Work required ::
Write out nothing but the lines from the first line of the entries below through the line with "00302310234234 [link] (433, 1124)"; no pictures go in.

***** Task material *****

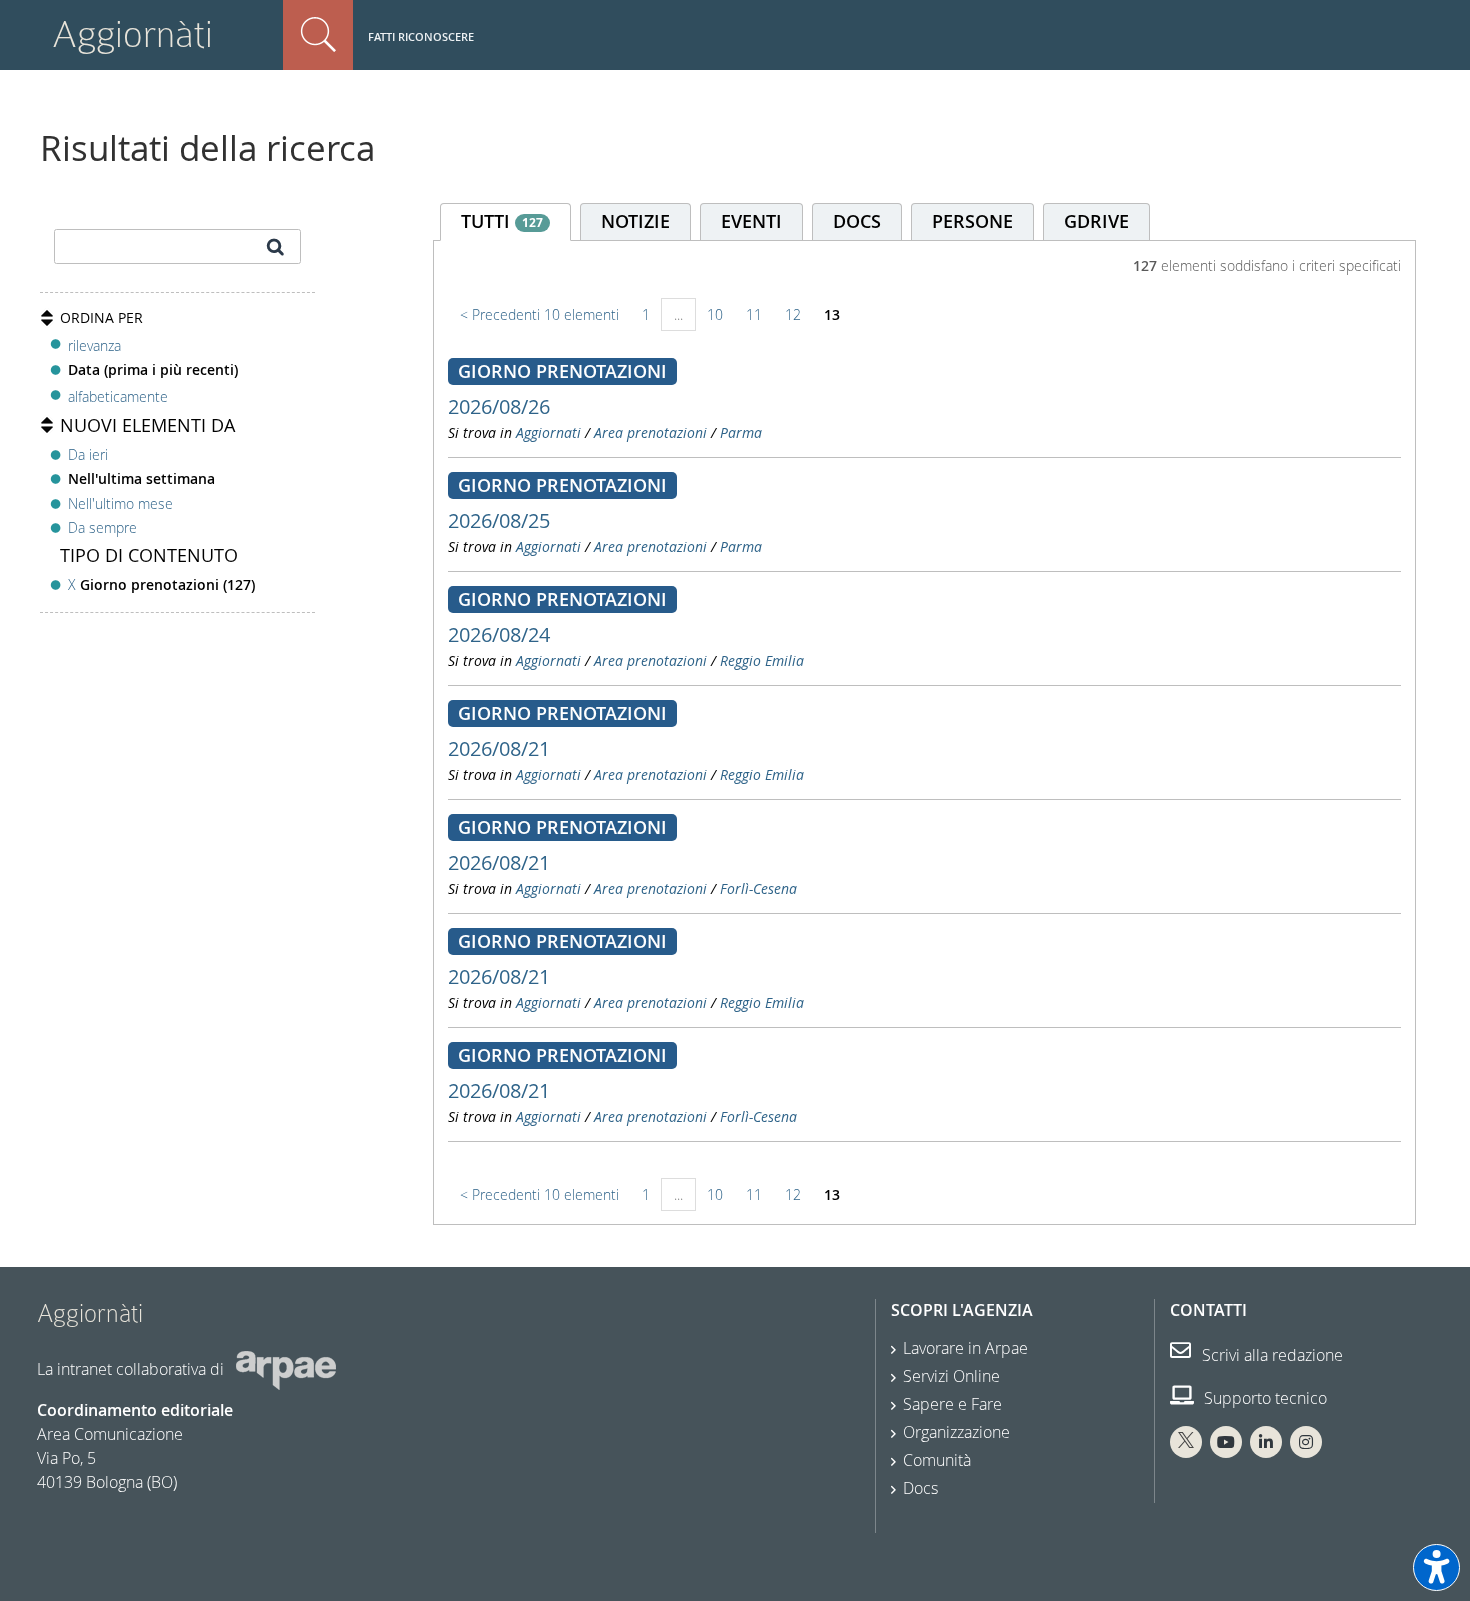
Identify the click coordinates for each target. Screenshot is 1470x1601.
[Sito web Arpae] (286, 1369)
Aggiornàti (132, 34)
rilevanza (94, 345)
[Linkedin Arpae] (1266, 1442)
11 (754, 314)
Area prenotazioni (650, 432)
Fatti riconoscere (421, 36)
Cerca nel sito (318, 35)
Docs (920, 1488)
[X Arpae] (1186, 1442)
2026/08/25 (499, 520)
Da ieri (88, 454)
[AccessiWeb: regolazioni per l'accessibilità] (1436, 1567)
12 (793, 314)
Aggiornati (548, 432)
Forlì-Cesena (758, 888)
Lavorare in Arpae (965, 1348)
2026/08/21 (499, 748)
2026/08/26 (499, 406)
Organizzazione (956, 1432)
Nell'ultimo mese (120, 503)
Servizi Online (951, 1376)
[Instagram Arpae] (1306, 1442)
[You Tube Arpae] (1226, 1442)
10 (715, 314)
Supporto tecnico (1263, 1398)
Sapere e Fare (952, 1404)
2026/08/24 (499, 634)
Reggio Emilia (762, 660)
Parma (741, 432)
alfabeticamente (118, 396)
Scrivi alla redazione (1270, 1355)
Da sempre (102, 527)
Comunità (937, 1460)
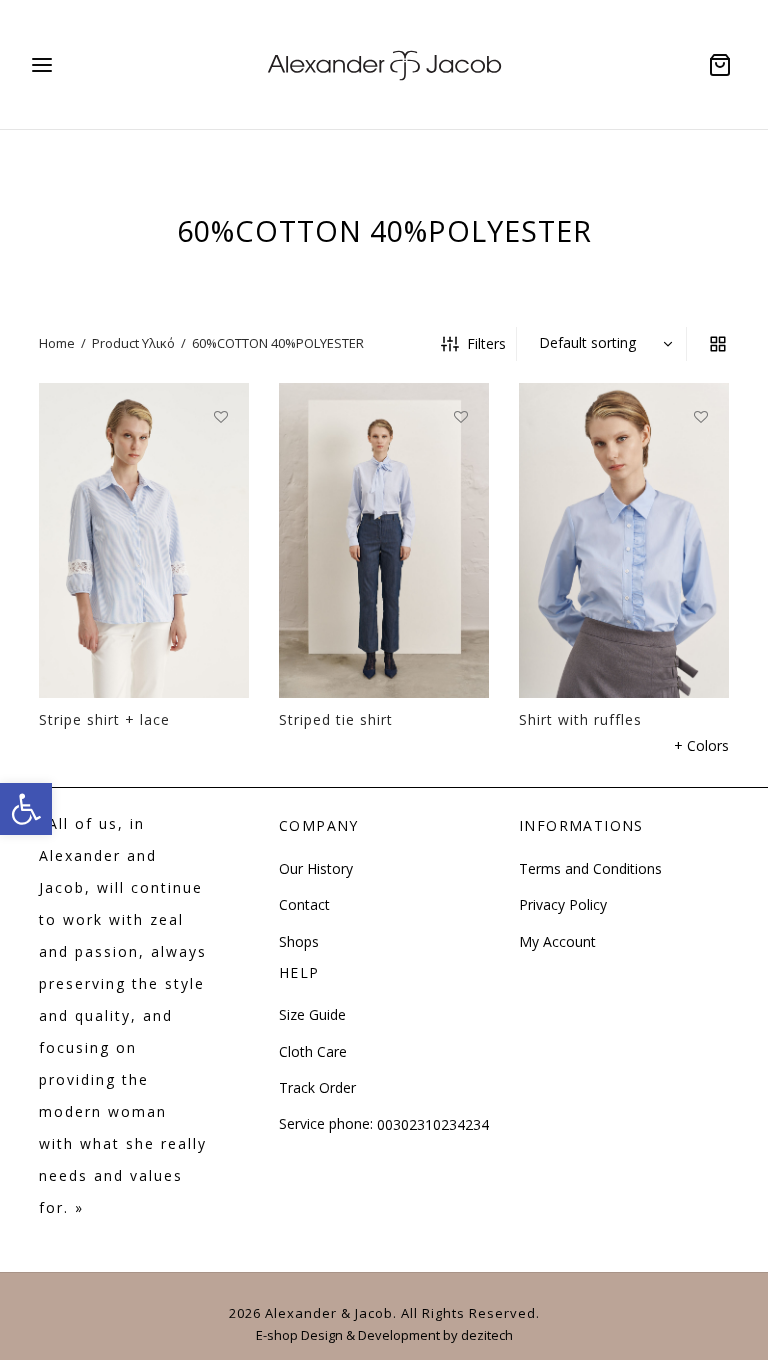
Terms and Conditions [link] (590, 868)
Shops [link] (299, 941)
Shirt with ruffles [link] (580, 719)
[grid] (718, 344)
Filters (486, 343)
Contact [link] (304, 904)
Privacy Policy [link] (563, 904)
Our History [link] (316, 868)
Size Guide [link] (312, 1014)
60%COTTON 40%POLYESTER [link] (278, 343)
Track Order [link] (317, 1087)
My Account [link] (557, 941)
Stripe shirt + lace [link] (104, 719)
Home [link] (57, 343)
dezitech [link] (487, 1335)
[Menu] (42, 65)
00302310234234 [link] (433, 1124)
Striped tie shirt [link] (336, 719)
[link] (26, 809)
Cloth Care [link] (313, 1051)
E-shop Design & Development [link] (348, 1335)
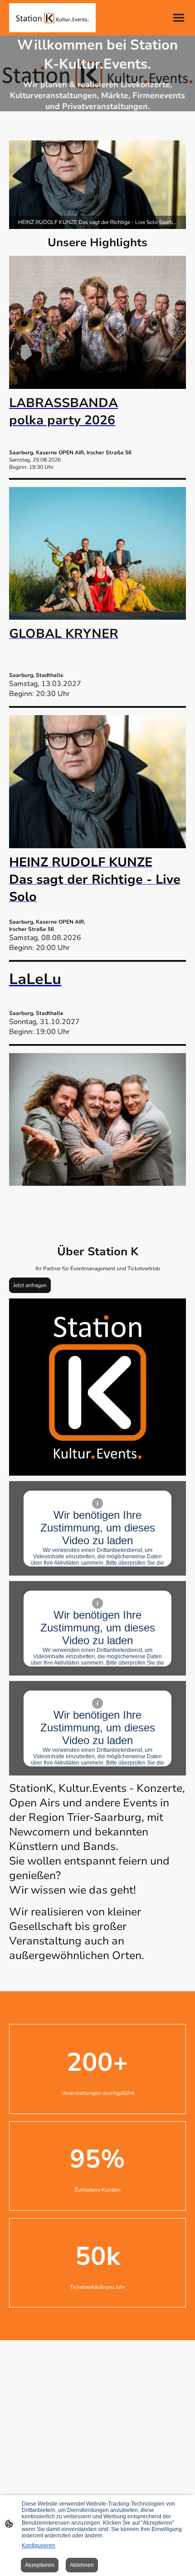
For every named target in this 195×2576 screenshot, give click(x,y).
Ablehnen (82, 2565)
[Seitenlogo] (52, 17)
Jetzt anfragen (30, 1285)
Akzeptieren (39, 2565)
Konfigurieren (38, 2545)
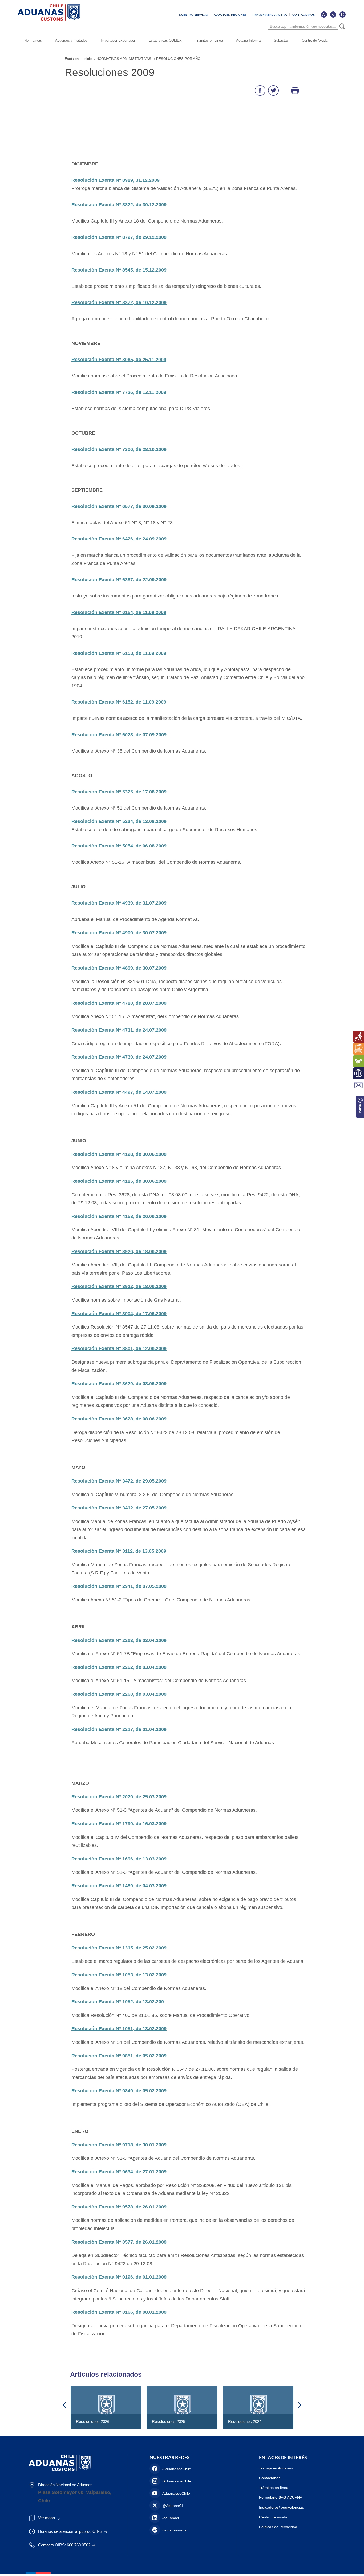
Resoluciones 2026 (92, 2421)
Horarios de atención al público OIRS (70, 2531)
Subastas (281, 40)
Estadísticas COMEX (165, 40)
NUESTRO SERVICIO (193, 14)
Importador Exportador (118, 40)
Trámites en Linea (209, 40)
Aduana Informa (248, 40)
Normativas (33, 40)
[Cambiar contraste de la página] (342, 14)
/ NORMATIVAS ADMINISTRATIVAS (122, 59)
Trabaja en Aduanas (276, 2468)
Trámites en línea (273, 2487)
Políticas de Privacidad (278, 2527)
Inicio (87, 59)
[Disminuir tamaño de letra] (333, 14)
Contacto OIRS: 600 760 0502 (64, 2545)
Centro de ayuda (273, 2517)
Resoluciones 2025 (168, 2421)
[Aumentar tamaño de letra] (323, 14)
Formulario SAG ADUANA (280, 2497)
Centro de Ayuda (314, 40)
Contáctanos (269, 2478)
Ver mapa (46, 2518)
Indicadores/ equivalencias (281, 2507)
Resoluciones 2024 (244, 2421)
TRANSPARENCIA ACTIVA (269, 14)
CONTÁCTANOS (303, 14)
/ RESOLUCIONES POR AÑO (177, 59)
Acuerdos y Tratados (71, 40)
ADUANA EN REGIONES (230, 14)
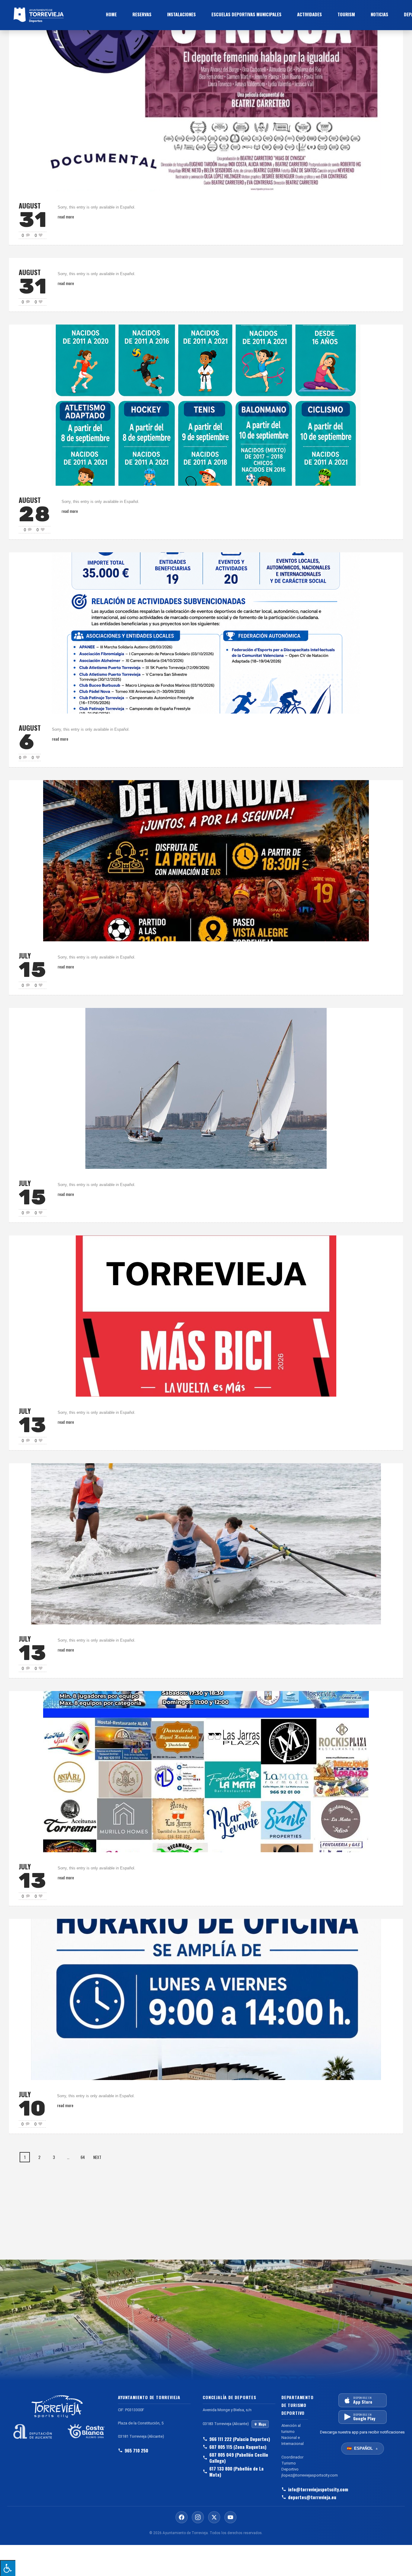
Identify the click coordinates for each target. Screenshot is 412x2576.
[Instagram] (198, 2517)
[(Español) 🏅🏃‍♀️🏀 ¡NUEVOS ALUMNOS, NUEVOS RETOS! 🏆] (206, 404)
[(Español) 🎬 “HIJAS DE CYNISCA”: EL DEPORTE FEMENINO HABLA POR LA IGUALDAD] (206, 110)
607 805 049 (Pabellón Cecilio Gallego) (238, 2458)
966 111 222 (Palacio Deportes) (239, 2439)
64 (83, 2157)
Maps (262, 2424)
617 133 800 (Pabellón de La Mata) (236, 2471)
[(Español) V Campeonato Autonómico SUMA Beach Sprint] (206, 1543)
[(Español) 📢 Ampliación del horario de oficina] (206, 1999)
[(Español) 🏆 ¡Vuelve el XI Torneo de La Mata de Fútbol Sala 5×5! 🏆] (206, 1771)
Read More (66, 216)
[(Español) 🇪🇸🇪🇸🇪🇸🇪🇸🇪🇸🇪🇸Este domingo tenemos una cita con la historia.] (206, 860)
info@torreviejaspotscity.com (298, 2489)
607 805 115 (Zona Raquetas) (237, 2447)
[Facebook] (182, 2517)
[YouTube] (230, 2517)
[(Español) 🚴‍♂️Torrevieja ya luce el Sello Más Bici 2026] (206, 1315)
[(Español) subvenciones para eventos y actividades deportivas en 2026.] (206, 632)
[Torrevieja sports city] (54, 15)
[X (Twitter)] (214, 2517)
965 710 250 (136, 2450)
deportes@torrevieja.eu (298, 2497)
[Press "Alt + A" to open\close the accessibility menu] (7, 2568)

*****

Answer to the exercise ::
Identify the click coordinates for each target. Screenshot is 1470x1601.
[Sito web Arpae] (286, 1369)
Aggiornàti (132, 34)
rilevanza (94, 345)
[Linkedin Arpae] (1266, 1442)
11 (754, 314)
Area prenotazioni (650, 432)
Fatti riconoscere (421, 36)
Cerca nel sito (318, 35)
Docs (920, 1488)
[X Arpae] (1186, 1442)
2026/08/25 (499, 520)
Da ieri (88, 454)
[AccessiWeb: regolazioni per l'accessibilità] (1436, 1567)
12 (793, 314)
Aggiornati (548, 432)
Forlì-Cesena (758, 888)
Lavorare in Arpae (965, 1348)
2026/08/21 (499, 748)
2026/08/26 (499, 406)
Organizzazione (956, 1432)
Nell'ultimo mese (120, 503)
Servizi Online (951, 1376)
[Instagram Arpae] (1306, 1442)
[You Tube Arpae] (1226, 1442)
10 (715, 314)
Supporto tecnico (1263, 1398)
Sapere e Fare (952, 1404)
2026/08/24 (499, 634)
Reggio Emilia (762, 660)
Parma (741, 432)
alfabeticamente (118, 396)
Scrivi alla redazione (1270, 1355)
Da sempre (102, 527)
Comunità (937, 1460)
Terms and Conditions [link] (590, 868)
Shops [link] (299, 941)
Shirt with ruffles [link] (580, 719)
[grid] (718, 344)
Filters (486, 343)
Contact [link] (304, 904)
Privacy Policy [link] (563, 904)
Our History [link] (316, 868)
Size Guide [link] (312, 1014)
60%COTTON 40%POLYESTER [link] (278, 343)
Track Order [link] (317, 1087)
My Account [link] (557, 941)
Stripe shirt + lace [link] (104, 719)
Home [link] (57, 343)
dezitech [link] (487, 1335)
[Menu] (42, 65)
00302310234234 [link] (433, 1124)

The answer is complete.